Ticking time bomb: New modeling predicts huge increase in ticks across Scotland

The prevalence of ticks in Scotland will increase by a quarter under the most optimistic climate change scenario, according to new modeling by mathematicians at the University of Stirling.

The paper "GIS-ODE: linking dynamic population models with GIS to predict pathogen vector abundance across a country under climate change scenarios" was published in the Journal of The Royal Society Interface.

Ticks are tiny spider-like creatures usually found in grassy and wooded areas that can spread viral and bacterial infections, including Lyme disease.

If global temperatures are limited to 1°C by 2080, the prevalence of ticks will increase by 26%, but under the 4°C temperature rise scenario, the number of ticks will almost double—a 99% increase—by 2080.

Only the highest peaks in Scotland will remain too cold for maintaining tick populations if temperatures rise by 4°C, according to the research.

World leaders promised in 2015 to try to limit the long-term temperature rise to 1.5°C to help avoid the most damaging impacts.

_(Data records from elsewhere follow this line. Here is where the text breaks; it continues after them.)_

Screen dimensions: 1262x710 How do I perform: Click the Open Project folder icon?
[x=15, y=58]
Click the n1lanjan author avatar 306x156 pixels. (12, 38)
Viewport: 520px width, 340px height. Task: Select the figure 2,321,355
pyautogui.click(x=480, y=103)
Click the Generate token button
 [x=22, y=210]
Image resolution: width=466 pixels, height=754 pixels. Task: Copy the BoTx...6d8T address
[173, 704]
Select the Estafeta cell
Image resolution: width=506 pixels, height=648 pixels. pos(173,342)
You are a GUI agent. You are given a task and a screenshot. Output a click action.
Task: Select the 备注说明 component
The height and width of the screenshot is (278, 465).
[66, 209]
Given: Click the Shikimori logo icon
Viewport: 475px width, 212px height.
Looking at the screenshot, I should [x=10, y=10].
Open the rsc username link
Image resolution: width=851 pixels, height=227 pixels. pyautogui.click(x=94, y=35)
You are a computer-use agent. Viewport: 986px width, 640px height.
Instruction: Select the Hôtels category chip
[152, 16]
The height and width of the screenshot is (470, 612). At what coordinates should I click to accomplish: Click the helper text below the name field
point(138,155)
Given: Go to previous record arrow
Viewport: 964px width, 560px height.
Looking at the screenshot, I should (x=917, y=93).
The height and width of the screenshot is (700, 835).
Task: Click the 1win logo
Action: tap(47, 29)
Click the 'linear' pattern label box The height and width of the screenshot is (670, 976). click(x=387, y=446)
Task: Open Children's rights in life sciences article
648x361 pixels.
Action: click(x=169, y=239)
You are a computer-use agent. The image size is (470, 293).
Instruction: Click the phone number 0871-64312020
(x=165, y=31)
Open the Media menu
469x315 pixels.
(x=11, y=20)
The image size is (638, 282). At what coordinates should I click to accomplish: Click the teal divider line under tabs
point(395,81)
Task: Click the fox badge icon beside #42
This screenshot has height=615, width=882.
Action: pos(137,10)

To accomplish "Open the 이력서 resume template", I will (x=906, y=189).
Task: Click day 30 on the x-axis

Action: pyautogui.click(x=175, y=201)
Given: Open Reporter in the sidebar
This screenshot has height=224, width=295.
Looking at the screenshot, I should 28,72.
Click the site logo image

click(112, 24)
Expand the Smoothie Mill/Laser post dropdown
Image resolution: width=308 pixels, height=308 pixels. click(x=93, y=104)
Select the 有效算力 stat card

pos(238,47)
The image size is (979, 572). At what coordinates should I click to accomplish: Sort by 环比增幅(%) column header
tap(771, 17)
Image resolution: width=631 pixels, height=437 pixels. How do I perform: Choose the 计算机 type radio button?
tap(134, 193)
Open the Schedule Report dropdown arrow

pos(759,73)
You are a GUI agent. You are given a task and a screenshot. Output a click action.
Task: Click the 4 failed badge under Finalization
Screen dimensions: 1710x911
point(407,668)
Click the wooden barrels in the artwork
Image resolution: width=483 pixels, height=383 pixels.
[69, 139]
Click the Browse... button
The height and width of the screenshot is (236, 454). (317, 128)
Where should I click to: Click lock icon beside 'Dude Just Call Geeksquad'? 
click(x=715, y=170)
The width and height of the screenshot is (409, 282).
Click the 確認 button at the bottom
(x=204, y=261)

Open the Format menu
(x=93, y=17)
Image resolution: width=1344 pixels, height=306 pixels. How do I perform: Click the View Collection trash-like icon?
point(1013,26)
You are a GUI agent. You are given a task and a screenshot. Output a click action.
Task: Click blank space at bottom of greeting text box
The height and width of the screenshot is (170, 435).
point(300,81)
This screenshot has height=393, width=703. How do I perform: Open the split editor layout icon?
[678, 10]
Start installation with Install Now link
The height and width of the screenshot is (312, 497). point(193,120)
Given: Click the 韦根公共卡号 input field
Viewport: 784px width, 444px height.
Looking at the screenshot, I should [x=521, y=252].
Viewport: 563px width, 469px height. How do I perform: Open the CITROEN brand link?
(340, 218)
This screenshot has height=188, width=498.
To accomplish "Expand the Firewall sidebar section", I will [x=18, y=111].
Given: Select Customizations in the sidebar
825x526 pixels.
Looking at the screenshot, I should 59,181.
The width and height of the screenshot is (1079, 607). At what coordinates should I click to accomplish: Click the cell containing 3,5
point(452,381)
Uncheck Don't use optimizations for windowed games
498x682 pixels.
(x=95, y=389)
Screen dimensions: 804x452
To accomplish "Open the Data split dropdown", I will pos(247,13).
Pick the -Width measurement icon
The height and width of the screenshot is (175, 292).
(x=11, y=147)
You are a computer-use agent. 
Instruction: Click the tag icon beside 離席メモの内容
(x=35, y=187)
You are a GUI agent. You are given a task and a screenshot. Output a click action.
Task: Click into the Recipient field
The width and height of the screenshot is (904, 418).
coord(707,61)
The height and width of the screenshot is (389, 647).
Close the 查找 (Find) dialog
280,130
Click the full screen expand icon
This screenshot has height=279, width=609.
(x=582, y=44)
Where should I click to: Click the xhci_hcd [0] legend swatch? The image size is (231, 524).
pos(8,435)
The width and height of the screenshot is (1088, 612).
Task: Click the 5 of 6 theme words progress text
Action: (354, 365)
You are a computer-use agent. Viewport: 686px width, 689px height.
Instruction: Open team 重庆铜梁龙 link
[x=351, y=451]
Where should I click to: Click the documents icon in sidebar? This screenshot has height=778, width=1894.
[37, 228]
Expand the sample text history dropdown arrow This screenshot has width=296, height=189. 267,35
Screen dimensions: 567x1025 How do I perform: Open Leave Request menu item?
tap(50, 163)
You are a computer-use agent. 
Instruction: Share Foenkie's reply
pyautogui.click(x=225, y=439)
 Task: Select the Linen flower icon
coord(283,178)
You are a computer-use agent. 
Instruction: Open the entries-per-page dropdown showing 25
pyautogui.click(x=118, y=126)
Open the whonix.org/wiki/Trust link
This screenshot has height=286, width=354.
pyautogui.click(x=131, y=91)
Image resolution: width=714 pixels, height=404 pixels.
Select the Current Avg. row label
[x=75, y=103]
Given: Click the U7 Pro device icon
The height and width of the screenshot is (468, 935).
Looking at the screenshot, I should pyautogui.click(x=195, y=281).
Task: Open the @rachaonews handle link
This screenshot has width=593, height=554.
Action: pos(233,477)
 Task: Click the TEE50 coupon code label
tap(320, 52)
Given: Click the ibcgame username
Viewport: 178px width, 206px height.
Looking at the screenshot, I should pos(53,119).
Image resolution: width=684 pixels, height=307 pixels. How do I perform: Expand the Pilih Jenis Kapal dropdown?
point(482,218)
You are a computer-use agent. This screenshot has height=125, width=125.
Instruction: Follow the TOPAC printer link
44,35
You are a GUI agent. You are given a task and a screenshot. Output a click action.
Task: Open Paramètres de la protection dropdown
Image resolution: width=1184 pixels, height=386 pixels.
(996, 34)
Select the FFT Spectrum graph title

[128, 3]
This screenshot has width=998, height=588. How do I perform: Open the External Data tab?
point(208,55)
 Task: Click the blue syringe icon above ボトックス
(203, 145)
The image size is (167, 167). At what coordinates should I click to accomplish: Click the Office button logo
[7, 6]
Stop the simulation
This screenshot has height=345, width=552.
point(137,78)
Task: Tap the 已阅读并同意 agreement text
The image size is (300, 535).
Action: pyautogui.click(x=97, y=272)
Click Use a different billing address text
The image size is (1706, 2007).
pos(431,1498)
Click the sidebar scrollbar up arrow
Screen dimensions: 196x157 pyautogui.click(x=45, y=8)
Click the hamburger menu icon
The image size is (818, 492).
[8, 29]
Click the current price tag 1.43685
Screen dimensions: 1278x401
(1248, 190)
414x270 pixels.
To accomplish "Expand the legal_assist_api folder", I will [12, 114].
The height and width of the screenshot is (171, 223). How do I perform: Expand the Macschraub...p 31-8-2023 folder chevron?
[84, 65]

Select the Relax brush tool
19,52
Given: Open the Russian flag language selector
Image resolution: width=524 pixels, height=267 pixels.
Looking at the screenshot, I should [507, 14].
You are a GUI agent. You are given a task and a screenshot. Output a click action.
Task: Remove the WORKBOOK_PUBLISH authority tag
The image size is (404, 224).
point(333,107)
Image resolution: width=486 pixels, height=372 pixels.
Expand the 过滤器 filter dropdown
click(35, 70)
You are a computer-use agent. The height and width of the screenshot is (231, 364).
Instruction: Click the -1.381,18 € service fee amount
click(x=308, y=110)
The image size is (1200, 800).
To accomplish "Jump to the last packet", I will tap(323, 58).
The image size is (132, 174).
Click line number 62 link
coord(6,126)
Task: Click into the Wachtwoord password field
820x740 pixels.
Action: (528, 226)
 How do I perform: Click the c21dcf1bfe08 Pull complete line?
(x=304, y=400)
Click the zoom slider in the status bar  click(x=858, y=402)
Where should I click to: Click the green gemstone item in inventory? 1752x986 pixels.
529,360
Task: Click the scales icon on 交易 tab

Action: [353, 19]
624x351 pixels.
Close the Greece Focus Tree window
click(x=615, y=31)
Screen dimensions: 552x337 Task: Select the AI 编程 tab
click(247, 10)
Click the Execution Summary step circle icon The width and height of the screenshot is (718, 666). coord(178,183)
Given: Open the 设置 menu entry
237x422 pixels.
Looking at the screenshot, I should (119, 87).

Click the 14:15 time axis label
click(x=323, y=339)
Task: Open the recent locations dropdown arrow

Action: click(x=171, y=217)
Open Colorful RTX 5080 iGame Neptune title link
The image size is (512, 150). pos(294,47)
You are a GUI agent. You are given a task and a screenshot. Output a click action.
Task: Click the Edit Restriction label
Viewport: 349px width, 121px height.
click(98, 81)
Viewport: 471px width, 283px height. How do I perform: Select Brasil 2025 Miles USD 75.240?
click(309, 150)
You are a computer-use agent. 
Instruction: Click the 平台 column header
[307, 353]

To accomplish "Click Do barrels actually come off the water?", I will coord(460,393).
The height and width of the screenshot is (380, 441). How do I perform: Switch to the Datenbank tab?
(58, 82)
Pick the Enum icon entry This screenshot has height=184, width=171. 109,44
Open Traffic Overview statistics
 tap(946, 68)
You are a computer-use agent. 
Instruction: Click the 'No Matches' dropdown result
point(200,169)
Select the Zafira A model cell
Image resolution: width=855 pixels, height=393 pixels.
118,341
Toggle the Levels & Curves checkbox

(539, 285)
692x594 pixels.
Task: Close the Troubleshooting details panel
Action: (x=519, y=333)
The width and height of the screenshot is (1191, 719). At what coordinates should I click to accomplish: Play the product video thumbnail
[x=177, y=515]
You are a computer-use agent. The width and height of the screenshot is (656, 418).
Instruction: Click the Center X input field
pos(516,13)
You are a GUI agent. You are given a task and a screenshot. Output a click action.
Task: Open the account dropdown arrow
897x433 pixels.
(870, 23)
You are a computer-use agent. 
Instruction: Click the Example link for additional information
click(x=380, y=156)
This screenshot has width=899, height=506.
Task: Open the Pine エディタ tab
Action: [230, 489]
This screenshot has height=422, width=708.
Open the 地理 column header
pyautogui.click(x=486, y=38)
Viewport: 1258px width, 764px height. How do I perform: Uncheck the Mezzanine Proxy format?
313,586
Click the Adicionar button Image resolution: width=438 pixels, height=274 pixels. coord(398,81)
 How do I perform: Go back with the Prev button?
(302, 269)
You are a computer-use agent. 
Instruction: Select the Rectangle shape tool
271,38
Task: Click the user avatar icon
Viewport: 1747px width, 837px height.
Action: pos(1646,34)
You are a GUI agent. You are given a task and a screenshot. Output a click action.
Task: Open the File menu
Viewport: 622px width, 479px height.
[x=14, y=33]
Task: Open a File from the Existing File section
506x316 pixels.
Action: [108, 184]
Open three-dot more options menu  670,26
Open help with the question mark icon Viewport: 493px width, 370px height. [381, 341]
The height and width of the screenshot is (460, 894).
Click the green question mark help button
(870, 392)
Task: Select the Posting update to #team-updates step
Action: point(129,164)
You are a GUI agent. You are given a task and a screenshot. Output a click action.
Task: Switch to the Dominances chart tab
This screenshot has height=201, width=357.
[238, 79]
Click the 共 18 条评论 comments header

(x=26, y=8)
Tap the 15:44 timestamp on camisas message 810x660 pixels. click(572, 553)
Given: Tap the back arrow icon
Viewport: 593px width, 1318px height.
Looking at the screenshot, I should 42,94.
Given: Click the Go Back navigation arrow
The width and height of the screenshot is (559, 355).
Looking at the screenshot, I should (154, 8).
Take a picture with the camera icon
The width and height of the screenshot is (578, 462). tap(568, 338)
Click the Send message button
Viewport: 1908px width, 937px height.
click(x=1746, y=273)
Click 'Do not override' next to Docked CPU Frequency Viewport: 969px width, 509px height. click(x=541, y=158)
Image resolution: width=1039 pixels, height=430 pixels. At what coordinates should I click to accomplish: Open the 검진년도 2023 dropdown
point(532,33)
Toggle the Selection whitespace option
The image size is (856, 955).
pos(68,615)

Mathematicians in the University of Stirling's Faculty of Natural Sciences developed a new model which predicts tick density under varying climate change scenarios and produced maps which show which areas of Scotland will be worst affected.

Professor Rachel Norman, who led the study, said, "The model predicted an increase in tick densities and a spread of tick distribution over Scotland for all climate warming scenarios by 2080.

"The strength of these predicted increases in tick density varied depending on the habitat. While woodland habitats were predicted to experience the highest absolute increases, the largest proportional increases were predicted for the slopes of mountains, known as montane habitats.

"Many of these areas that were predicted to be tick-free under recent climatic conditions were predicted to become warm enough to allow sustained tick populations by 2080."

Pioneering approach

Professor Norman and her team developed a powerful tool that is dynamic and mechanistic, yet mathematically relatively simple, so it can be adopted by non-specialists. In the future, it could be adapted to predict disease risk.

Professor Norman said, "Scotland is an ideal country for pioneering this approach as the issue of ticks and tick-borne disease risk is of increasing concern with reported increases in tick abundance and Lyme disease incidence.

"This modeling has allowed us to identify which geographic areas and habitats might be particularly vulnerable to increased tick densities owing to climate warming.

"While we developed the approach to predict tick densities over Scotland, it could be easily used for other areas and other vector species, and pathogens could be added to the model, enabling predictions of disease risk.

"Indeed, this methodology could be used more broadly to understand the dynamic response of populations over time to a variety of environmental changes and provides a neat new method in the modeling toolbox for researchers to choose from."